More to the point, cross-rename is useful to overlay filesystems, which combine two existing filesystems to create a (virtual) third one. Overlays are typically used with flash or ‘live’ systems in which a read-only (eg root) filesystem is made modifiable through the addition of a small lookaside space (another filesystem) that stores deltas between that read-only filesystem and the desired modified state.
New files are simply added to the lookaside overlay, but deletions or replacements of existing files are provided as ‘whiteout’ (‘whiteout’ is the American term for what is known in other parts of the world by brand names such as Tipp-Ex – a substance that covers up existing written text on printed pages and allows replacement text to be written) entries that indicate the system should ignore an existing file and use a replacement one (from the overlay). By using cross-rename, an overlay filesystem can atomically present either one view of the filesystem, or the whited- out replacement state. Miklos intends for cross- rename to land in the next Linux (3.14) kernel as a dependency for future overlays work.

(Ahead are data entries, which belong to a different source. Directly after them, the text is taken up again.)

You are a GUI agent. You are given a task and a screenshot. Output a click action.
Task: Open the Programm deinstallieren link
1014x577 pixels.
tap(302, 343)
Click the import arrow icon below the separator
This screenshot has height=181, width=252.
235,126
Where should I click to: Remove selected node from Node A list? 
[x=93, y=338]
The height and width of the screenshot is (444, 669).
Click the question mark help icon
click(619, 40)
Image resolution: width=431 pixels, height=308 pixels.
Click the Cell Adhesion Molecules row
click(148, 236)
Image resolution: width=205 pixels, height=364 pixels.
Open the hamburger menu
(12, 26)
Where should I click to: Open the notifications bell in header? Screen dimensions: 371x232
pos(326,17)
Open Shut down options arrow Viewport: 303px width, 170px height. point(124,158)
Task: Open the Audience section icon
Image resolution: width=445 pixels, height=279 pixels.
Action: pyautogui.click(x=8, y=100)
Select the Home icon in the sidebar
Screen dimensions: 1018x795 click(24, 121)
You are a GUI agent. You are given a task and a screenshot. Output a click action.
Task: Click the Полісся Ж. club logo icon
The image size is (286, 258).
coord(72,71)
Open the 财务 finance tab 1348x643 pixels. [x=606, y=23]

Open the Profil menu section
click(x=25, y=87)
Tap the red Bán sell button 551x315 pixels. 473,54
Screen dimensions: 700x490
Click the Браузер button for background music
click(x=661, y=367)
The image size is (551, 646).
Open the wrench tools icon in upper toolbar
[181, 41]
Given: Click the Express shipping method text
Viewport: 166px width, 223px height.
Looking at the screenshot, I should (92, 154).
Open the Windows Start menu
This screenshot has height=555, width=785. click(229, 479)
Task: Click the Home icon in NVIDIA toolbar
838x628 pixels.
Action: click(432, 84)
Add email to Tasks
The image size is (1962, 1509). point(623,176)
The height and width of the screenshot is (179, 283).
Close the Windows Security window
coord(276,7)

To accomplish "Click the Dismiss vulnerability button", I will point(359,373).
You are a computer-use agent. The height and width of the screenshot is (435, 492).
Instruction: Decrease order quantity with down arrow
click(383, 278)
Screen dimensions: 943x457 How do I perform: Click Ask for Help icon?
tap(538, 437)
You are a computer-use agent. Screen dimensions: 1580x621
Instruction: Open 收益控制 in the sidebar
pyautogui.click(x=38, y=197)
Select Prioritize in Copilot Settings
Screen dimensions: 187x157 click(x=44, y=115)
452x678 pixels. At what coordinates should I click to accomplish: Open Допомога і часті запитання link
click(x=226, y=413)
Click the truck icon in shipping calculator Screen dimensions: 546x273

Josh Triplett posted a question around usage of the compiler directive ‘#pragma once’, which is a feature provided by some modern compilers that allows for the replacing of the classic ‘#ifndef-#define-…-#endif’ code sequence with something a little more elegent. These code sequences are known as ‘include guards’ in that they are designed to ensure a header file is used only once in a chain of included headers by wrapping its entire contents in a conditional preprocessor directive. The ‘#pragma’ special directive supported by GCC, ICC (Intel Compiler Collection), and other modern compilers is more elegant and less error prone. There was a general consensus that enough tools and code checkers support this (including older versions in use by distros) that a transition could take place over future kernel cycles. Those tools broken by this change would need to be modified, but is unlikely to impact most kernel developers.
Dave Young noted that kernel.org has followed through on the plan to remove support for generating new ‘tar.bz2’ archives. Instead, future kernels will be shipped using the legacy Unix ‘tarball’ (tar.gz) file format as well as the newer ‘tar.xz’ format, using the more modern ‘xz’ compression, which provides more efficient space utilisation than even the BZ2 format. It is not likely possible to remove legacy tarball support due to the number of tools out there that still rely upon it, but the same is not really true of existing users of bz2 archives – they have systems supporting xz too.
Finally this month’s humour award goes to Steven Rostedt, for his suggestion that security could be improved by simply renaming the root account to ‘walley’ and using ‘root’ for his regular user account. Then ‘[i]f anyone tries to break into ‘root’ they will just gain access to a normal account and nothing more’. Unfortunately, Steven, your plan is now public record.